What You'll Learn in This Hour:

Jumping into ImageReady

File Formats and File Size

Preparing Backgrounds

Building Animations

Web Photo Gallery

Creating Slices

Preparing Text for the Web

Emailing Your Pictures

Making Pages Load Faster


Wow! You're almost finished; this is the last hour. You've learned enough to work effectively with Photoshop, even if you haven't yet mastered all the tricks and timesaving features. The rest will come as you do more work with the program. This final hour is devoted to one of the best uses for Photoshop: putting your work on the World Wide Web.

You've surfed the Web with Safari, Firefox, Internet Explorer, or one of the lesser-known programs. You have email and probably even your own home page. But do you know what's really going on out there in cyberspace? First of all, although the Web is what you might call a virtual space, it also exists in a physical space. It is composed of computers called servers that serve files across networks that stretch around the world. The computers can be anything from supercharged SPARC stations to minis and mainframesor machines not unlike the one sitting on your desktop. These machines run software that can talk with your computer via what are known as protocols.

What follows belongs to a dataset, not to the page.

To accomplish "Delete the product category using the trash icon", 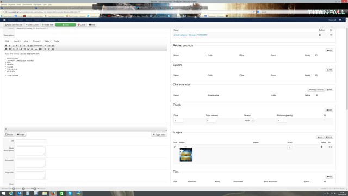I will coord(320,35).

Thus, when you type a URL (Uniform Resource Locator) into your browser to access a website, a message, made up of electronic chunks of information called packets, goes out to these remote computers. These machines then send back the files for which you have asked. The files that make up all the sounds, pictures, and text of the Web then have to travel across phone lines or down a cable TV line.

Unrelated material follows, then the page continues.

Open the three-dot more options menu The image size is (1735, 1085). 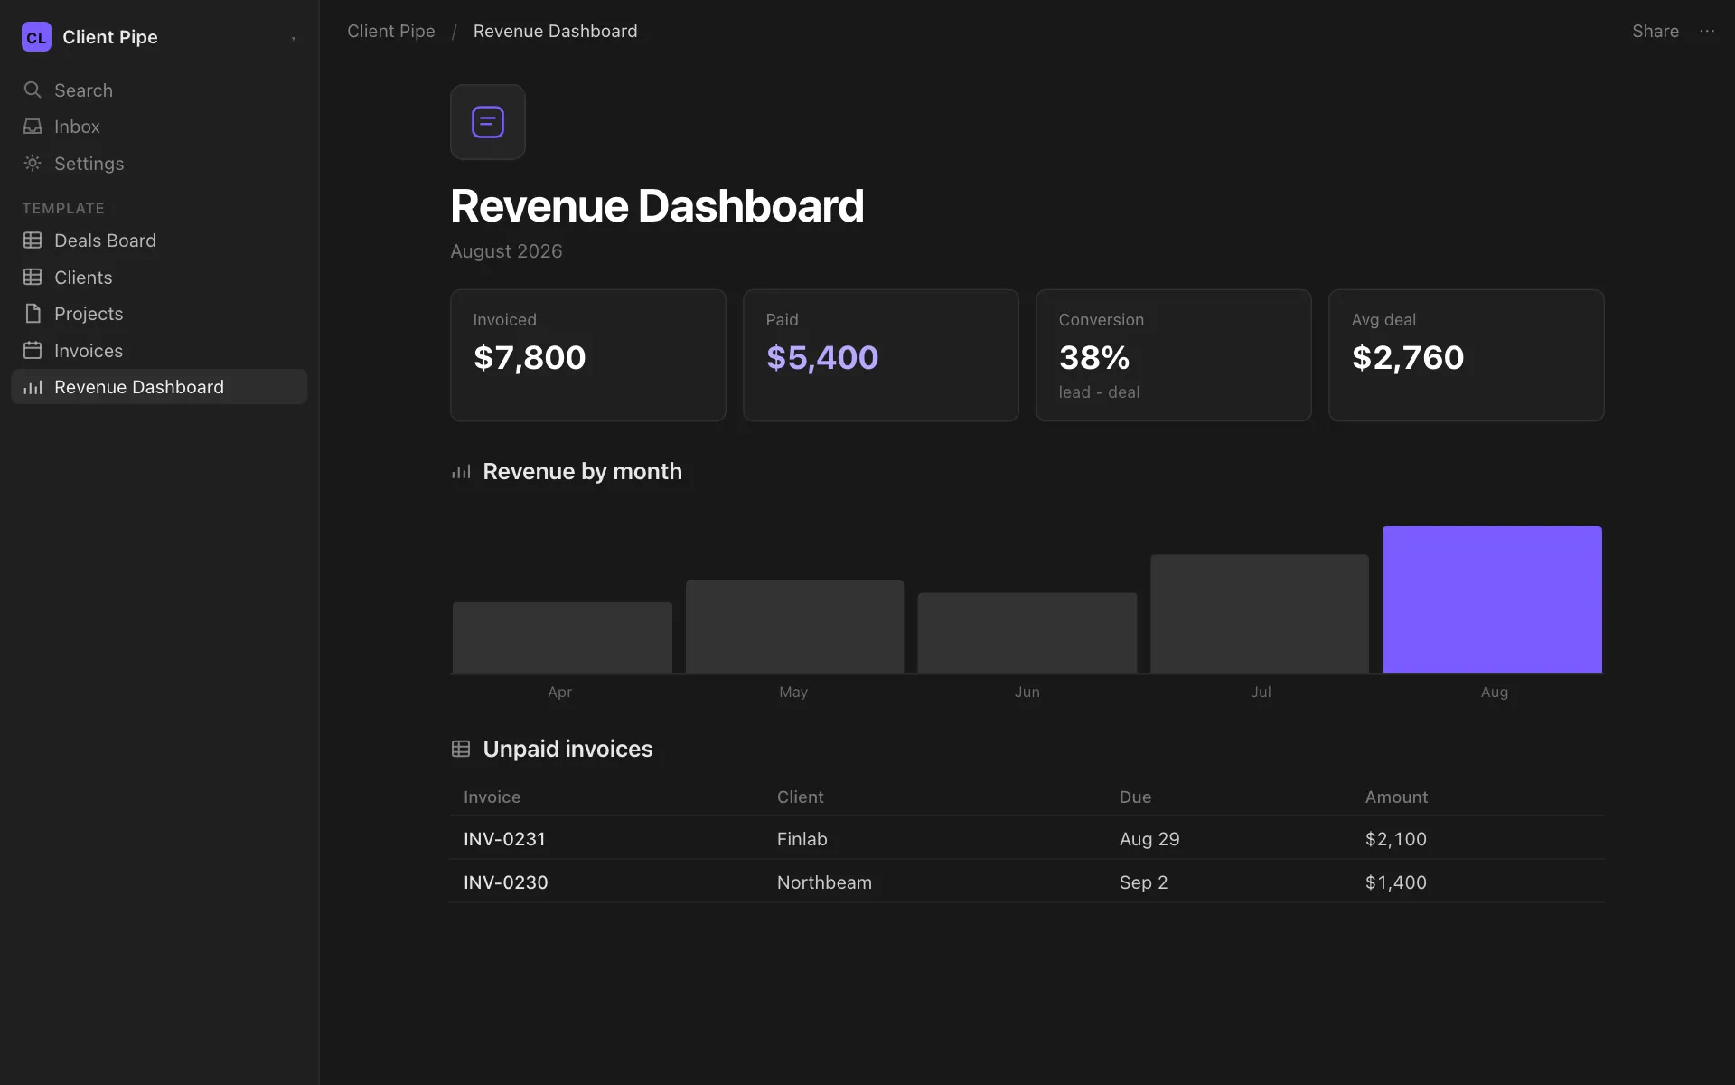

This creates a problem that you have to keep in mind as you create graphics for your website. Phone lines are slow, and only so much information can travel at a time. If you are lucky enough to have a cable modem, DSL, or T1 connection, you have all the speed you need. Dial-up connections, in which you use a regular phone line, are slower. We used to be satisfied with 2400bps modems, but those were the pre-Web days, when we used our modems only for email and perhaps accessing chats on CompuServe or America Online.

The most popular language used to publish documents on the Web is still HTML (Hypertext Markup Language). HTML isn't really a computer programming language, so relax. It is, as its name suggests, a markup language. A series of relatively simple tags enables you to specify how text appears in the browser, images, and links to other sites. HTML isn't difficult to learn, but you really don't need to. (If you decide to get into it, look for Sams Teach Yourself HTML and XHTML in 24 Hours. It's an excellent reference.)

There are programs, including desktop publishing programs, web browsers, and word processors you might already own, that can translate your pages into HTML with just a couple of mouse clicks. All you need to do is lay out the page the way you would like it to look with your Photoshop pictures pasted in. You do have to make sure that they're in a compatible format, though. Because web pages can be viewed on all kinds of computers, the graphics have to be in a format that's common to as many as possible.